(Records from a data source)
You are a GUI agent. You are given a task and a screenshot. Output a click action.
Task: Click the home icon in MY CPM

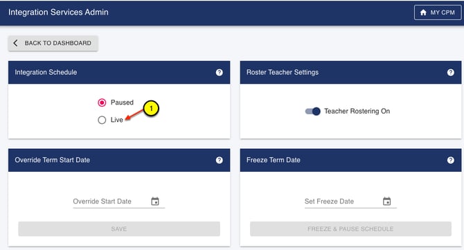coord(423,12)
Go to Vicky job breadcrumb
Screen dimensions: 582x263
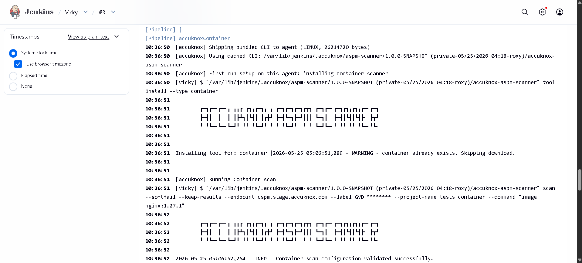point(71,12)
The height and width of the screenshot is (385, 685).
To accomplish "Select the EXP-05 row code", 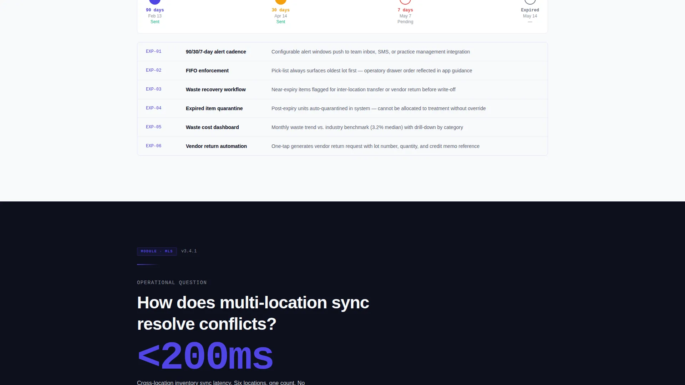I will point(153,127).
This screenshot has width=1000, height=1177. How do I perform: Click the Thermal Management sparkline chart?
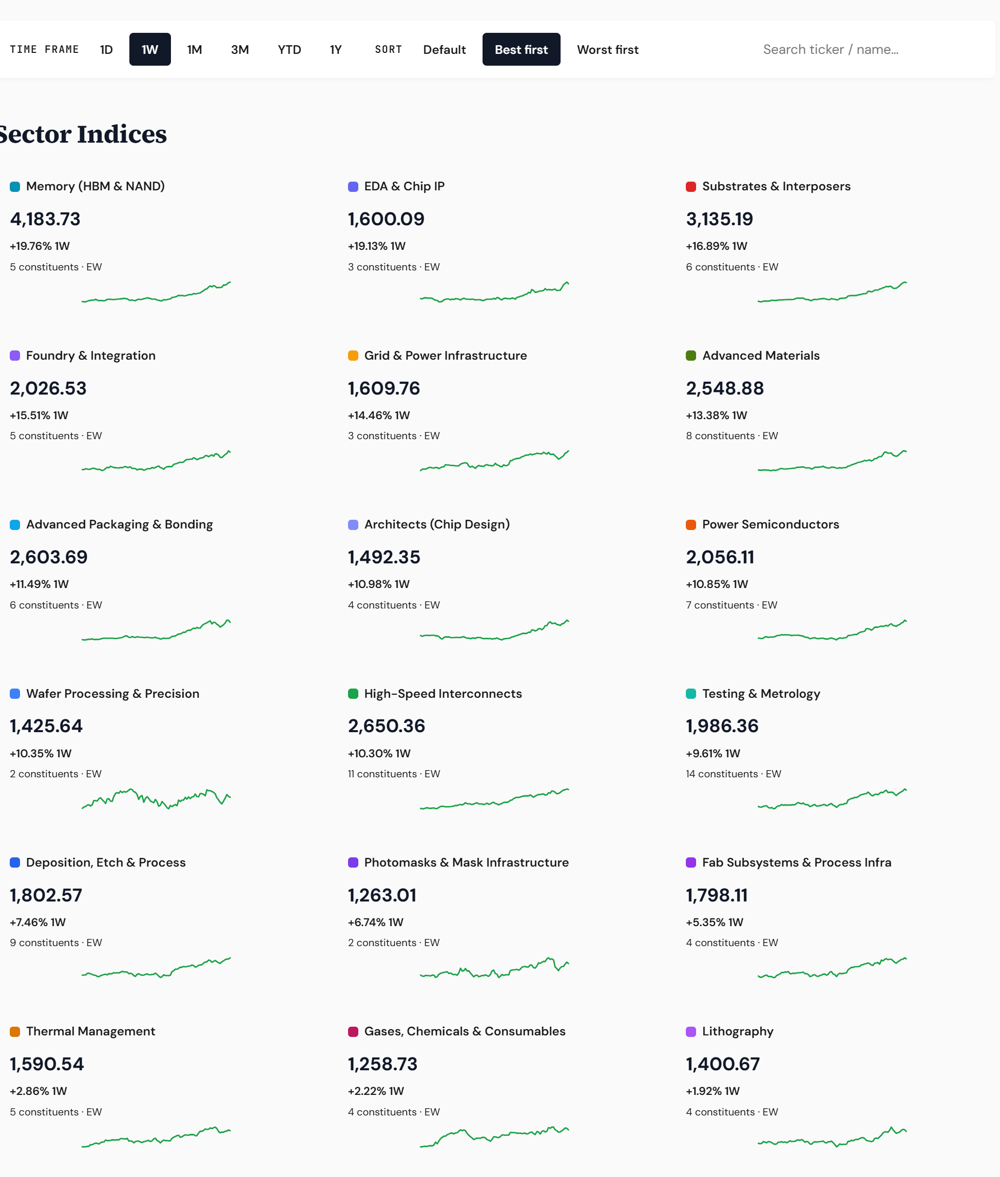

Prompt
Go through the entries and copy each line holding the string "width".

Task solution
The height and width of the screenshot is (385, 685).
This screenshot has width=1000, height=1177. How do I perform: Click the Thermal Management sparkline chart?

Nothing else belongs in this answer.